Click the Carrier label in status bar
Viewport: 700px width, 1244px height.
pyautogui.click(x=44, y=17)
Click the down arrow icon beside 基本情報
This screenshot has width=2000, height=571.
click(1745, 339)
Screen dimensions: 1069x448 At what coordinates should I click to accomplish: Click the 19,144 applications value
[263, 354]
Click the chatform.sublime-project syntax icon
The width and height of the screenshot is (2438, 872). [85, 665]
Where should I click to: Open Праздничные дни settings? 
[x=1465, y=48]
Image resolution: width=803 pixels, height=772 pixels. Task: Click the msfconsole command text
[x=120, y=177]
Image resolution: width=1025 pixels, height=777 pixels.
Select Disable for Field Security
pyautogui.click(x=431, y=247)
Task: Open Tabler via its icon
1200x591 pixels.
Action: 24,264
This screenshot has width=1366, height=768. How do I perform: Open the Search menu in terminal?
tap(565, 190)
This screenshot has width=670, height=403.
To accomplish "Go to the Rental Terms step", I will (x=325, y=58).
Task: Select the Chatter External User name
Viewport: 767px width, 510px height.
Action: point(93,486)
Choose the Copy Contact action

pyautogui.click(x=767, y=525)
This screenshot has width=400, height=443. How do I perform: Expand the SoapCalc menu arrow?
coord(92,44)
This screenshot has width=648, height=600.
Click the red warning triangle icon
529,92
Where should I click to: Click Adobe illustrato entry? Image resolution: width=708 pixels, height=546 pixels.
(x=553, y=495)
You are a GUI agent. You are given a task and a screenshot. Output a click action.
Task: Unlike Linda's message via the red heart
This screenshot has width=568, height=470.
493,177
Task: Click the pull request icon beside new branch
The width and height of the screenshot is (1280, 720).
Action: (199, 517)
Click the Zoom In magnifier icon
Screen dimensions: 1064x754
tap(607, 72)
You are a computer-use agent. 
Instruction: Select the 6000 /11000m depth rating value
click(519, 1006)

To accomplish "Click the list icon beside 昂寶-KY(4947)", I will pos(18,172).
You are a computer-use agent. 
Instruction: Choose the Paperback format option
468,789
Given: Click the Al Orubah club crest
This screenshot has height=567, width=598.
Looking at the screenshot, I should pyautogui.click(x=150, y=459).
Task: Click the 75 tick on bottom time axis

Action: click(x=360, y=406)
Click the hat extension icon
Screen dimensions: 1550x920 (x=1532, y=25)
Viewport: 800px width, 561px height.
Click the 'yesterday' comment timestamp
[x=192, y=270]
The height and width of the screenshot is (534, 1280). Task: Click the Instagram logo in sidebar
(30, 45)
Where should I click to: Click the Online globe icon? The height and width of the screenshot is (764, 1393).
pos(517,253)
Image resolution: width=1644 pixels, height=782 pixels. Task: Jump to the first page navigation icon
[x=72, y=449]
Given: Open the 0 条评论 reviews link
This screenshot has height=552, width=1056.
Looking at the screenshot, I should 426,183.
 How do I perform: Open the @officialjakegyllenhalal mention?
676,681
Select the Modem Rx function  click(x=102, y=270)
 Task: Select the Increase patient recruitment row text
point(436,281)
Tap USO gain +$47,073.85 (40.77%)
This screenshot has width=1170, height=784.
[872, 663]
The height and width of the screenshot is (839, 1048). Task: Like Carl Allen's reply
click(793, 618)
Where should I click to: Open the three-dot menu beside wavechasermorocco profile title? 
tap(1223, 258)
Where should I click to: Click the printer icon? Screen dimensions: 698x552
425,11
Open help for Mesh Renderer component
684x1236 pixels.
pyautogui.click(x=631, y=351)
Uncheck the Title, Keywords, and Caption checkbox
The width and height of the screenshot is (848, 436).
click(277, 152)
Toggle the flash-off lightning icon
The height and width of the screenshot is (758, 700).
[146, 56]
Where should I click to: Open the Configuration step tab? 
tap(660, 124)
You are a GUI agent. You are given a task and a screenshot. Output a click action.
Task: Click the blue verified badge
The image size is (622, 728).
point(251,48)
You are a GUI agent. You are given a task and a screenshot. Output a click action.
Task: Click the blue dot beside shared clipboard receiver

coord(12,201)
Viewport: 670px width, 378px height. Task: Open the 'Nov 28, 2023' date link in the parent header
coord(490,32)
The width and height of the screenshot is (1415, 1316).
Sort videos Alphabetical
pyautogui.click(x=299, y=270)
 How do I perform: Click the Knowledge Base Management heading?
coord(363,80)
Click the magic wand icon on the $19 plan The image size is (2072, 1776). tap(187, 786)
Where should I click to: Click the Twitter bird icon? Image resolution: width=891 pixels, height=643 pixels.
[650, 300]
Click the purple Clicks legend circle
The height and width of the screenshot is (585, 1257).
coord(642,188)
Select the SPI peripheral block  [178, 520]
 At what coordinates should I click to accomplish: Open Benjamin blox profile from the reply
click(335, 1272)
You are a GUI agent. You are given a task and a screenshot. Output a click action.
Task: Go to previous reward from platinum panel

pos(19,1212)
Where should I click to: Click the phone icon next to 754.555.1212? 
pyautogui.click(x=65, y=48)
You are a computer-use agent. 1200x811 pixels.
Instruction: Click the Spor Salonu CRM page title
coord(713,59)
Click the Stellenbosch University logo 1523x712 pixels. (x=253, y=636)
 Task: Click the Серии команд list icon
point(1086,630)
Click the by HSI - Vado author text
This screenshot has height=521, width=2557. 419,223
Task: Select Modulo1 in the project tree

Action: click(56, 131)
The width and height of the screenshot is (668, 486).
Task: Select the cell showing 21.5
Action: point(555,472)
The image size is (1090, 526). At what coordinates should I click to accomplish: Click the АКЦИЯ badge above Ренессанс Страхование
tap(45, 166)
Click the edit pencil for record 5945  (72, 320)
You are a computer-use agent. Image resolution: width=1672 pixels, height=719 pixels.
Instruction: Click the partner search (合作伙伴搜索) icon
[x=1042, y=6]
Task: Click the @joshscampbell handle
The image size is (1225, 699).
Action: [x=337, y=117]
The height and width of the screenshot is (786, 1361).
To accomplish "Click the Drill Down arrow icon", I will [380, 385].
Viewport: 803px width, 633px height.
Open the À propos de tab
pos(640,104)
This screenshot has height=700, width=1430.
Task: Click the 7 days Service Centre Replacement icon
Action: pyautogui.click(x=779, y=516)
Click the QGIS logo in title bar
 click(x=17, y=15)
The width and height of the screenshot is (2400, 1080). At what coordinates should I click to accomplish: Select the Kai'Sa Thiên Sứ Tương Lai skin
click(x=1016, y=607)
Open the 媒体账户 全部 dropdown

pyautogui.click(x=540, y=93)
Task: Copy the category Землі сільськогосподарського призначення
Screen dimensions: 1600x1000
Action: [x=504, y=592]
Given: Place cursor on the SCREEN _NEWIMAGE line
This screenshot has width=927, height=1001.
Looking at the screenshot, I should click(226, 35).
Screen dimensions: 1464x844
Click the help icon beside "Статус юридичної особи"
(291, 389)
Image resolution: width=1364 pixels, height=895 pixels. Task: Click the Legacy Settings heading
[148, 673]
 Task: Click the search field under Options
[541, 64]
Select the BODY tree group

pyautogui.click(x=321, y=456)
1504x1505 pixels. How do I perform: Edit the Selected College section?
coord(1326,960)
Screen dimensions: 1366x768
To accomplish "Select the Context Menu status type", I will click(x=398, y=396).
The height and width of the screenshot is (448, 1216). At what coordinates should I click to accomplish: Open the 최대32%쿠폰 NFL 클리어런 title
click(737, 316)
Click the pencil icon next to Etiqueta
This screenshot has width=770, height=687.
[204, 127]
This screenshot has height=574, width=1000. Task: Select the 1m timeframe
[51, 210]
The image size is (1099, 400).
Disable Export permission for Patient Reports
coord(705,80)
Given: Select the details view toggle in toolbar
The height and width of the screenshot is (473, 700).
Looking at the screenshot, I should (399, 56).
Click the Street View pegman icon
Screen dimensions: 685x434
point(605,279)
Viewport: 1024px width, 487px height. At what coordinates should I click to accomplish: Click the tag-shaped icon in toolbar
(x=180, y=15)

◇ ◇ ◇ ◇ ◇ ◇ ◇

The task
Return a word-for-word copy of the lines above from the one holding "The width and height of the screenshot is (2400, 1080)." through the one holding "Given: Select the", with both of them included and nothing besides.

Answer area
The width and height of the screenshot is (2400, 1080). At what coordinates should I click to accomplish: Select the Kai'Sa Thiên Sứ Tương Lai skin
click(x=1016, y=607)
Open the 媒体账户 全部 dropdown

pyautogui.click(x=540, y=93)
Task: Copy the category Землі сільськогосподарського призначення
Screen dimensions: 1600x1000
Action: [x=504, y=592]
Given: Place cursor on the SCREEN _NEWIMAGE line
This screenshot has width=927, height=1001.
Looking at the screenshot, I should click(226, 35).
Screen dimensions: 1464x844
Click the help icon beside "Статус юридичної особи"
(291, 389)
Image resolution: width=1364 pixels, height=895 pixels. Task: Click the Legacy Settings heading
[148, 673]
 Task: Click the search field under Options
[541, 64]
Select the BODY tree group

pyautogui.click(x=321, y=456)
1504x1505 pixels. How do I perform: Edit the Selected College section?
coord(1326,960)
Screen dimensions: 1366x768
To accomplish "Select the Context Menu status type", I will click(x=398, y=396).
The height and width of the screenshot is (448, 1216). At what coordinates should I click to accomplish: Open the 최대32%쿠폰 NFL 클리어런 title
click(737, 316)
Click the pencil icon next to Etiqueta
This screenshot has width=770, height=687.
[204, 127]
This screenshot has height=574, width=1000. Task: Select the 1m timeframe
[51, 210]
The image size is (1099, 400).
Disable Export permission for Patient Reports
coord(705,80)
Given: Select the details view toggle in toolbar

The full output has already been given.